I’m going to be making more 3D engraved puzzles that are then painted. But, I’ll be sending the puzzles to an artist that I teamed up with. My plan is to score in Snapmarks on the project, so I can just pop it back in the machine, snap, and cut whenever it comes back to me.

Interesting thought about the potential offset. I could see how that could possibly improve the final engrave. Everyone gets so hung up on absolute 0.00 precision, but in the art realm, you often don’t want that level of precision.

That said, my Snapmarks seem to be the same over and over - very slightly off of the Snapmark if I rescore the Marks, but it does it the same every time.

One could also add multiple layers to the 3D engrave to simulate/test this. I wonder what the best way would be? I’m thinking you’d want to scale the file by a very small amount (say, just upscale a pixel or two). That would it would be more uniform (up, down, left, right) than just offsetting the design.

2 Likes

Yeah first thing I want to try it just a single image with snapmarks, resnaoping between engraves. Then if necessary, maybe multiple layers. I’m not sure if any effect that could be achieved by using multiple layers over a single one other than a flat black cleaning layer though.

1 Like

You might find you’ll get less charring with faster multiple passes, and it’s easier to brush away the residue between passes with a soft toothbrush. Gives a more even engrave particularly on the front where the buildup tends to happen from the air assist.

It might not be feasible for commercial work that you plan to sell, but for something really special, I definitely like the results. I plan to do some more experimenting with it. :smile:

2 Likes

yeah thats definitely something to take into account, however when using hardwoods I dont run into that as much. the plys however, definitely its more an of an issue. I usually tend to go with hardwoods or acrylics for 3d engraves these days.

hows the overall engrave time though? faster passes = less depth = more passes. have you found cleaner results in the same amount of time with the engraving going to the same depth?

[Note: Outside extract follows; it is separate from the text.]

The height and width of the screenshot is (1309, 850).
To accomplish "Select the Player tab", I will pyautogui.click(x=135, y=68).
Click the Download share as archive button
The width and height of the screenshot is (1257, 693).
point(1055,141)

This method definitely takes more time. (It’s slow cooking rather than microwave.) :smile:

(Oh, and just in case it’s confusing above - none of the files used was exactly the same as the others, so the blending happened very naturally…one picked up only the light tones, one had a full range of tones, and one had a mid-gray for burnoff…I was running out of thickness on the sheet.)

1 Like

Buy a planer and you can plane your own maple boards down to 1/4". (And then you’ll maybe also want a bandsaw, so you can cut 3/4" maple in half first and then plane it.)